▶ _WORK TO BE COMPLETED_
From the records below, copy out exactly the lines from the one containing "Given: Select the strongPass123 password cell" to the one containing "Click Open Element: CAS Trait button", both included. Add nothing else.

○ ○ ○ ○ ○

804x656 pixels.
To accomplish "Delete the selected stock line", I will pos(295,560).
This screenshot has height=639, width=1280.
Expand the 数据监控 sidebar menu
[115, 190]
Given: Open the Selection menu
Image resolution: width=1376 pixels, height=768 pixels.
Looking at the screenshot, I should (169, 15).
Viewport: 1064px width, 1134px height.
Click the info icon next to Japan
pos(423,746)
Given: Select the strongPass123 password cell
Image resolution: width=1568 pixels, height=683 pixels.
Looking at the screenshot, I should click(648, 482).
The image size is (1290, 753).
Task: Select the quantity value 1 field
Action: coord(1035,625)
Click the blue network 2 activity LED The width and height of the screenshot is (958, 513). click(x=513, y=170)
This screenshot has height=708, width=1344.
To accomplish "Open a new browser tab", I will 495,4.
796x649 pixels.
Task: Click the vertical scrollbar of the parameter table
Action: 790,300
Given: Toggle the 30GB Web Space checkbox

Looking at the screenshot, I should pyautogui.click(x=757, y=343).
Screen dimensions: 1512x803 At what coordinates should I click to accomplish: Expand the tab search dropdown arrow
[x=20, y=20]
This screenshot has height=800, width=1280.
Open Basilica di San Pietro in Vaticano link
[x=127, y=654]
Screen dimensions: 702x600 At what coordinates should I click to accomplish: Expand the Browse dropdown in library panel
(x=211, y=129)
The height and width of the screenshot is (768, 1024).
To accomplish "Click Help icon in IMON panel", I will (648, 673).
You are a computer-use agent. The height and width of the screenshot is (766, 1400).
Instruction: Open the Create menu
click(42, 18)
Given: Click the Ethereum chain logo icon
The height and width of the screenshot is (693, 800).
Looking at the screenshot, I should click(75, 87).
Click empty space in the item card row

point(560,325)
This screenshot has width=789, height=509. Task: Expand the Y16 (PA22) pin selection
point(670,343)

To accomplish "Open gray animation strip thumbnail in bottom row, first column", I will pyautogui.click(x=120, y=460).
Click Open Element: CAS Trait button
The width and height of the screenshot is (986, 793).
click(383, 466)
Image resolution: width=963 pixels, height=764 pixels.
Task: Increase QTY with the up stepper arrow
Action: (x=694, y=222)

○ ○ ○ ○ ○

▶ _EXERCISE SOLUTION_
Given: Select the strongPass123 password cell
Image resolution: width=1568 pixels, height=683 pixels.
Looking at the screenshot, I should click(648, 482).
The image size is (1290, 753).
Task: Select the quantity value 1 field
Action: coord(1035,625)
Click the blue network 2 activity LED The width and height of the screenshot is (958, 513). click(x=513, y=170)
This screenshot has height=708, width=1344.
To accomplish "Open a new browser tab", I will 495,4.
796x649 pixels.
Task: Click the vertical scrollbar of the parameter table
Action: 790,300
Given: Toggle the 30GB Web Space checkbox

Looking at the screenshot, I should pyautogui.click(x=757, y=343).
Screen dimensions: 1512x803 At what coordinates should I click to accomplish: Expand the tab search dropdown arrow
[x=20, y=20]
This screenshot has height=800, width=1280.
Open Basilica di San Pietro in Vaticano link
[x=127, y=654]
Screen dimensions: 702x600 At what coordinates should I click to accomplish: Expand the Browse dropdown in library panel
(x=211, y=129)
The height and width of the screenshot is (768, 1024).
To accomplish "Click Help icon in IMON panel", I will (648, 673).
You are a computer-use agent. The height and width of the screenshot is (766, 1400).
Instruction: Open the Create menu
click(42, 18)
Given: Click the Ethereum chain logo icon
The height and width of the screenshot is (693, 800).
Looking at the screenshot, I should click(75, 87).
Click empty space in the item card row

point(560,325)
This screenshot has width=789, height=509. Task: Expand the Y16 (PA22) pin selection
point(670,343)

To accomplish "Open gray animation strip thumbnail in bottom row, first column", I will pyautogui.click(x=120, y=460).
Click Open Element: CAS Trait button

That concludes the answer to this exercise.